Case 3 (adapted from Trevino and Nelson, 2017)

You work as the recall coordinator for an automobile company that is tasked with developing a new car for the small car market in two years. Due to this relatively small and ambitious timeframe, design, engineering, and safety checks are done in parallel. Crash testing of this new car reveals that the fuel tank ruptures frequently during rear-end impacts of around 30 miles per hour. However, by the time this problem is identified, design and other stages of development have already been completed.

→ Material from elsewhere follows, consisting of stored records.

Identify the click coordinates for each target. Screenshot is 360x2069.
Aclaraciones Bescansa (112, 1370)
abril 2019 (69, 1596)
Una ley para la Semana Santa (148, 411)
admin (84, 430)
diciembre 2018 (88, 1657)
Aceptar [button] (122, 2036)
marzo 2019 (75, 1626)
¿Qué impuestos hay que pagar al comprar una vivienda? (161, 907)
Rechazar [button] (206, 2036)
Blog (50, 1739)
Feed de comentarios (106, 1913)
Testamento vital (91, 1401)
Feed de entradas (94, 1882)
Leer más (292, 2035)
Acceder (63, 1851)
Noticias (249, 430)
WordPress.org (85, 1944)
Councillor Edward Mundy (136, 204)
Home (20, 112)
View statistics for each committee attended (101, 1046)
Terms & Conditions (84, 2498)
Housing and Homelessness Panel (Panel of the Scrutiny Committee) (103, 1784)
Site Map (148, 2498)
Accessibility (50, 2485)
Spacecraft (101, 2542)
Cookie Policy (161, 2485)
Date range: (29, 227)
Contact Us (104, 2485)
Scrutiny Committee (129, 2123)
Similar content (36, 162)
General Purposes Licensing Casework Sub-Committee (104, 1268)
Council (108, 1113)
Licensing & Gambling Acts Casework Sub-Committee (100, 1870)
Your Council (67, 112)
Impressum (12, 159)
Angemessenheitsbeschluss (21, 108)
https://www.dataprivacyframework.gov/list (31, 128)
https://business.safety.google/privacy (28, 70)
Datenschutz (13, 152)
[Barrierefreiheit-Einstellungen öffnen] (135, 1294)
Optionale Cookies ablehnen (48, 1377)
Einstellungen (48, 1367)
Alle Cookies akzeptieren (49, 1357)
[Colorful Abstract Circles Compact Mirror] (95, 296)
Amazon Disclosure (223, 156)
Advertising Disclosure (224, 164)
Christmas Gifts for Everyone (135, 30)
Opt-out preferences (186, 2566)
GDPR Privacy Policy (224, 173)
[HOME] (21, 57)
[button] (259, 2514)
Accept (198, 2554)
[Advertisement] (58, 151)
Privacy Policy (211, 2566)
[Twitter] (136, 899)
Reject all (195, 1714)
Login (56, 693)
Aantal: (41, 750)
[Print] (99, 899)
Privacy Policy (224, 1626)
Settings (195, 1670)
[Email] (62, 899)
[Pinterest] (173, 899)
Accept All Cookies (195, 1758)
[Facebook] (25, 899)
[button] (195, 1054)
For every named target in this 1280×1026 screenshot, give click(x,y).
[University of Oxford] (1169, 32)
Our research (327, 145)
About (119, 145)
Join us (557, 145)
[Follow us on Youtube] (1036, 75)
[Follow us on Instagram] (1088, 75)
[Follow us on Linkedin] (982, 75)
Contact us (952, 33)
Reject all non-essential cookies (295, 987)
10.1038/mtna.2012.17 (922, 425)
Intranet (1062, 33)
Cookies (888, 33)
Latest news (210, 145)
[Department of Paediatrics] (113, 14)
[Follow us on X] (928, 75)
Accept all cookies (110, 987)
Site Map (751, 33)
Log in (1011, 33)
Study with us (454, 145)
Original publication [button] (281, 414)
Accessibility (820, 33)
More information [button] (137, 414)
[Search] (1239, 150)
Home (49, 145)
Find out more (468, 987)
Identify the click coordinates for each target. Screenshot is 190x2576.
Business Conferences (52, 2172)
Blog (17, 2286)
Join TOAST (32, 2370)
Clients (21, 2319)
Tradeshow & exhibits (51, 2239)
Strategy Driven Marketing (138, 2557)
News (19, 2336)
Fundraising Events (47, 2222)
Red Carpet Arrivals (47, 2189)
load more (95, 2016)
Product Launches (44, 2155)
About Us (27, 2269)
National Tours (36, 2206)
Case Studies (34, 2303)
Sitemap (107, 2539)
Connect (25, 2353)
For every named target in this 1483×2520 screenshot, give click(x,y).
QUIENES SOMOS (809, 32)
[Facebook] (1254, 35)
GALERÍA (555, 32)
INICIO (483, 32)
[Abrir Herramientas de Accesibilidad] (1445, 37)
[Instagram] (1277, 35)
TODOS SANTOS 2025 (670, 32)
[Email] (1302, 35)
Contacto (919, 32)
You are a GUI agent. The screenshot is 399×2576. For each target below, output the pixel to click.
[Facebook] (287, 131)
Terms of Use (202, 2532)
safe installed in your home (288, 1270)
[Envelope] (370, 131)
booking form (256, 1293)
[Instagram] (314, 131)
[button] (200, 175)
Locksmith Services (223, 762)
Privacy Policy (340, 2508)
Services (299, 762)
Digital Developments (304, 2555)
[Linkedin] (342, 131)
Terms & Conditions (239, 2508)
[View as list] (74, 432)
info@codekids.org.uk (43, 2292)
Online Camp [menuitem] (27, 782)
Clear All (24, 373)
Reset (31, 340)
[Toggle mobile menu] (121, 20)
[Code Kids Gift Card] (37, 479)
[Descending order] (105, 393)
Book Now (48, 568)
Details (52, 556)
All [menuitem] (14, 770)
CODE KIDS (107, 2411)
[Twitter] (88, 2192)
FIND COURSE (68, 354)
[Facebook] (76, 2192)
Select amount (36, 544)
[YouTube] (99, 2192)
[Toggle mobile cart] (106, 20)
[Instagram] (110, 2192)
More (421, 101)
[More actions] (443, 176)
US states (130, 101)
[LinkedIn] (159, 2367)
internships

This design nevertheless meets the current industry standards. New standards have been written, requiring higher standards of safety for cars, but these have not officially been adopted yet. The company decides to market this car to a lower-income market, and thus to sell it at as low a price as possible, with the result being that less money can be spent on improving the gas tank. A controversial cost-benefit analysis undertaken by the company suggests that it would not be cost-effective to change the design at this late stage, despite the likely lives that would be saved. Ultimately, this unsafe design results in several fatal accidents and loss of life.


  1. Please comment on the ethical culture at this automobile company, and how you would go about changing it.
  2. What are the relevant community standards that should guide you in this situation?
  3. How might the media treat the decision to recall the automobile or not recall the automobile? How might shareholders treat each of these decisions?
  4. As the recall coordinator for this automobile company, please outline how you would follow each of the 8 steps to sound ethical decision making in this situation.